Poison Ice Cream In Lambeth

In several previous blogs I have looked at the alarming number of incidents in which, In Victorian Britain, people found themselves poisoned by food that they have treated themselves to believing them to be mouth-wateringly delicious.

There was, for example, the poisoned lozenges case at Bradford in 1858.

This was quickly followed the the case of the poisoned Bath buns which afflicted several people in Bristol in 1859.

The South Wales Daily News, on Thursday the 29th of November 1885, carried the story of another case in which people appeared to have been poisoned, this time with ice cream:-

THE WHOLESALE POISONING WITH ICE CREAM IN LAMBETH

“In connection with the extraordinary case of poisoning of some twenty persons in Lambeth, the officers of the Criminal Investigation Department, under the active supervision of Detective-inspector Chamberlain, of the L division, have been busily engaged all the week in trying to throw some light upon the matter, but have been unable to do so.

The Italian, Luigi Feretti, who resides in Back-hill, which is situated in the Italian colony at Holborn, has been seen, and he states that for the last eight years he has always stood with his ice cream stall in Lambeth-walk, and sold his ice creams which he made himself every morning.

ALWAYS MADE IN THE USUAL MANNER

He has, he says, always made his ice creams in the usual manner, and that there was never anything put in it of a poisonous nature.

Indeed, he gives the names of all the things with which it is made and coloured; and the ingredient used for colouring, which is purchased from a respectable tradesman in the neighbourhood, was free from anything that was injurious, and, if it had not been so, then some hundreds of persons would have been poisoned, for he had been using what he purchased for the past fortnight.

A street ice cream seller.
Selling Ice Cream On The Streets.

IT COULD HAVE BEEN SWEETS

On Sunday he served some 200 persons, adults and children, with ice cream before any complaint was made, and that upon Monday some of the persons who had on the day previous purchased ice creams from him, and had been treated for illness afterwards had informed him that they had partaken of some sweets that they had purchased off some barrows in the neighbourhood, and that these might have caused the illness.

THE FIRST ACCUSATION

The Italians who sell ice cream in the streets of London number nearly 800, and they state that this trade has been carried on now for twenty years, and that this is the first time during that period that such an accusation has been brought against their business, which they believe is due to some poison in the sweets, and not in the ice cream, except when the cream was being made in the street, as all the Italians made their ice creams outside their street doors, some one out of spite to the man Luigi Feretti placed the poisonous matter into the cream unobserved.

THEY CAN’T SELL THEIR ICE CREAM

In consequence of the reports that have appeared, the Italians now found it next to impossible to sell any of the cream in the streets, besides which they are much abused by persons calling out to them, “Poison, poison!!” and many of them, it is stated on good authority, have returned home several days without having been able to sell a pennyworth of cream.

TO BE ANALYSED

The police have been asked to obtain some of the cheap sweets sold in the neighbourhood, and which, it is alleged, are far from being pure, and to have them analysed as well as the ice creams.”

ALLEGED POISONOUS ICE-CREAMS

The South London Press, in its edition of Saturday, 11th July, 1885, reported on the outcome of the anaysis:-

“The Sanitary Committee reported that Inspector Baxter submitted certificates of analyses by Dr.

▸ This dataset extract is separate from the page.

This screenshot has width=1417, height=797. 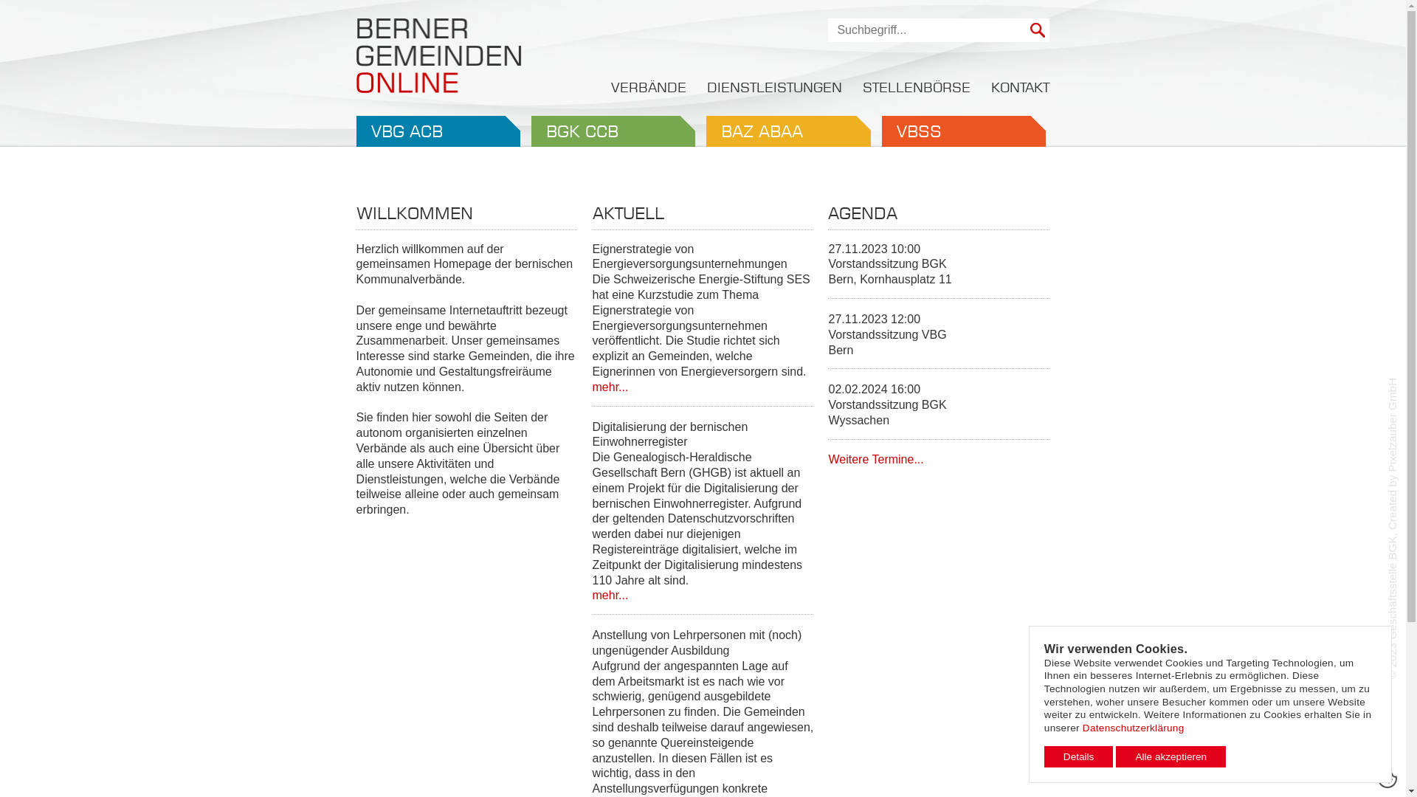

Muter of three samples of ice-creams, purchased at an ice cream barrow in Lambeth Walk, on Wednesday, June 10.

The certificate states as follows:-

After a most exhaustive and careful examination, I have come to the conclusion that nobody could suffer any injury from this article, through anything unusual in its composition.

NO POISONOUS MATTER

It contains no poisonous matter, and the only unusual thing found was a very slight trace of zinc (doubtless from the vessel in which it was made), but so minute as to be perfectly without influence, and indeed I have found much more in ordinary London water stored in cisterns.

The respective amounts of aniline colour and flavouring essence are so small as to be quite innocuous, and two of the samples actually contain fruit.

DIRTY AND CORRODED ZINC PAIL

It was, however, desirable that the inspectors should keep their eyes open, because a dirty and corroded zinc pail might give off a dangerous quantity of metallic matter.

The mere fact of the hasty consumption of ice upon hot day and empty stomach would in itself frequently cause unpleasant results, even if no poisonous article was present.”